Created 01-16-2017 10:03 AM
Hello All,
I require to import and parse xml files in Hadoop.
I have an old pig 'REGEX_EXTRACT' script parser that works fine but takes a sometime to run, arround 10-15mins.
In the last 6 months, I have started to use spark, with large success in improving run time. So I am trying to move the old pig script into spark using databricks xml parser. Mentioned in the following posts: http://community.hortonworks.com/questions/71538/parsing-xml-in-spark-rdd.html http://community.hortonworks.com/questions/66678/how-to-convert-spark-dataframes-into-xml-files.html The version used is; http://github.com/databricks/spark-xml/tree/branch-0.3
The script I try to run is similar to:
import org.apache.spark.{SparkConf, SparkContext}
import org.apache.spark.sql.hive.orc._
import org.apache.spark.sql._
import org.apache.hadoop.fs._
import com.databricks.spark
import com.databricks.spark.xml
import org.apache.spark.sql.functions._
import org.apache.spark.sql.SQLContext
import org.apache.spark.sql.types.{StructType, StructField, StringType, IntegerType}
// drop table
val dfremove = hiveContext.sql("DROP TABLE FileExtract")
// Create schema
val xmlSchema = StructType(Array(
StructField("Text1", StringType, nullable = false),
StructField("Text2", StringType, nullable = false),
StructField("Text3", StringType, nullable = false),
StructField("Text4", StringType ,nullable = false),
StructField("Text5", StringType, nullable = false),
StructField("Num1", IntegerType, nullable = false),
StructField("Num2", IntegerType, nullable = false),
StructField("Num3", IntegerType, nullable = false),
StructField("Num4", IntegerType, nullable = false),
StructField("Num5", IntegerType, nullable = false),
StructField("Num6", IntegerType, nullable = false),
StructField("AnotherText1", StringType, nullable = false),
StructField("Num7", IntegerType, nullable = false),
StructField("Num8", IntegerType, nullable = false),
StructField("Num9", IntegerType, nullable = false),
StructField("AnotherText2", StringType, nullable = false)
))
// Read file
val df = hiveContext.read.format("com.databricks.spark.xml").option("rootTag", "File").option("rowTag", "row").schema(xmlSchema).load("hdfs://MyCluster/RawXMLData/RecievedToday/File/Files.tar.gz")
// select
val selectedData = df.select("Text1",
"Text2",
"Text3",
"Text4",
"Text5",
"Num1",
"Num2",
"Num3",
"Num4",
"Num5",
"Num6",
"AnotherText1",
"Num7",
"Num8",
"Num9",
"AnotherText2"
)
selectedData.write.format("orc").mode(SaveMode.Overwrite).saveAsTable("FileExtract")
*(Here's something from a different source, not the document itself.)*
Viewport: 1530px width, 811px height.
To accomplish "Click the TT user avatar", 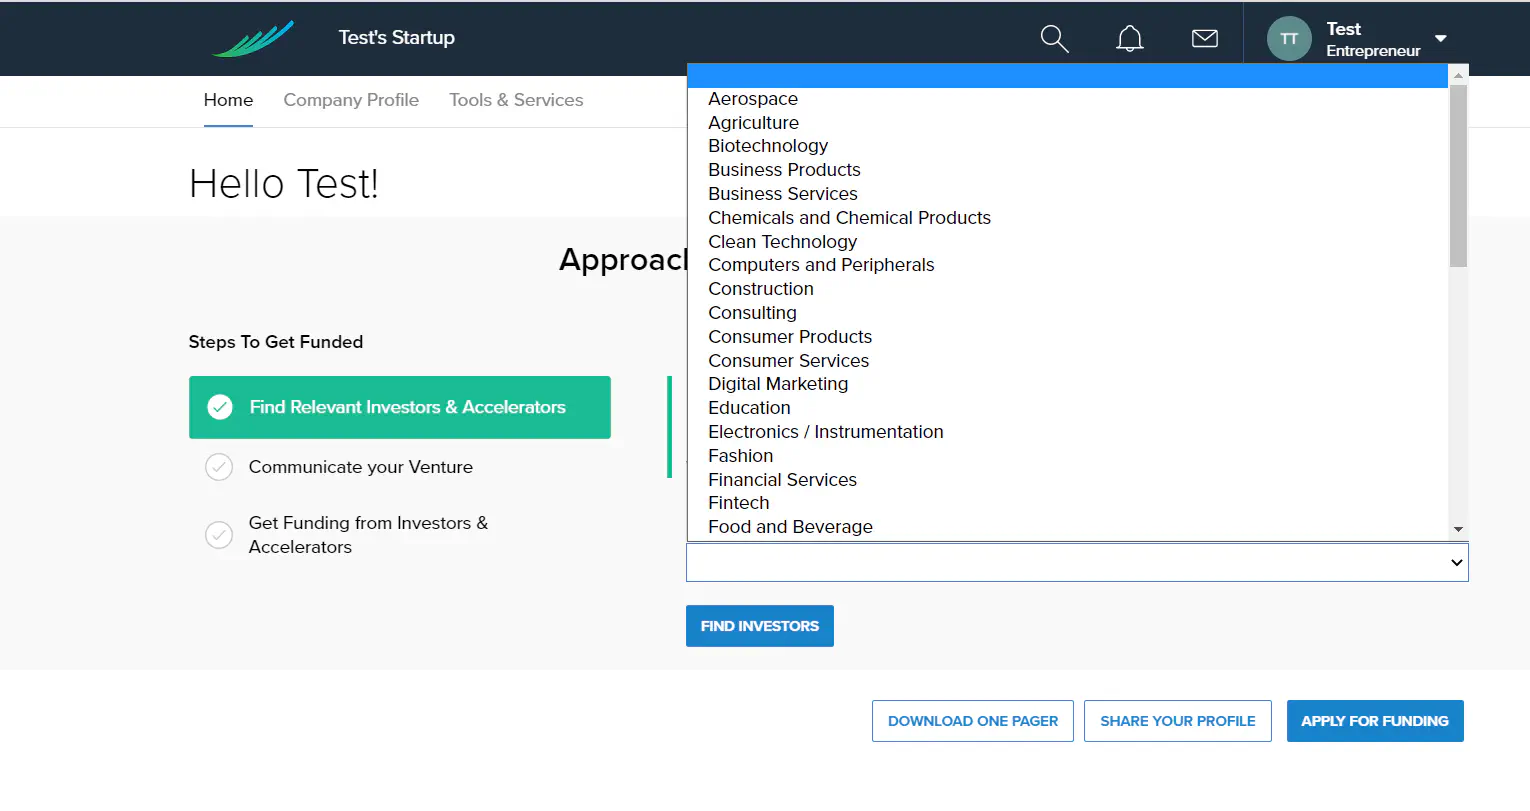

The xml file looks similar to:
<?xml version="1.0"?>
<File>
<row>
<Text1>something here</Text1>
<Text2>something here</Text2>
<Text3>something here</Text3>
<Text4>something here</Text4>
<Text5>something here</Text5>
<Num1>2</Num1>
<Num2>1</Num2>
<Num3>1</Num3>
<Num4>0</Num4>
<Num5>1</Num5>
<Num6>0</Num6>
<AnotherText1>something here</AnotherText1>
<Num7>2</Num7>
<Num8>0</Num8>
<Num9>0</Num9>
<AnotherText2>something here</AnotherText2>
</row>
<row>
<Text1>something here</Text1>
<Text2>something else here</Text2>
<Text3>something new here</Text3>
<Text4>something here</Text4>
<Text5>something here</Text5>
<Num1>2</Num1>
<Num2>1</Num2>
<Num3>1</Num3>
<Num4>0</Num4>
<Num5>1</Num5>
<Num6>0</Num6>
<AnotherText1>something here</AnotherText1>
<Num7>2</Num7>
<Num8>0</Num8>
<Num9>0</Num9>
<AnotherText2>something here</AnotherText2>
</row>
...
...
</File>Many xml files are zipped together. Hence the tar.gz file.
This runs. However for a 400MB file it takes 50mins to finish.
Does anyone have an idea why it is so slow, or how I may speed it up? I am running on a 7 machine cluster with about 120GB Yarn memory, with hortonworks HDP-2.5.3.0 and spark 1.6.2.
Many thanks in Advance!
Created 04-13-2017 04:17 PM
Hi Mark,
com.databricks.spark.xml loader expect to have XML files in the path, not Sequence Files. How spark-xml will deals with SequenceFileInputFormat instead com.databricks.spark.xml.XmlInputFormat?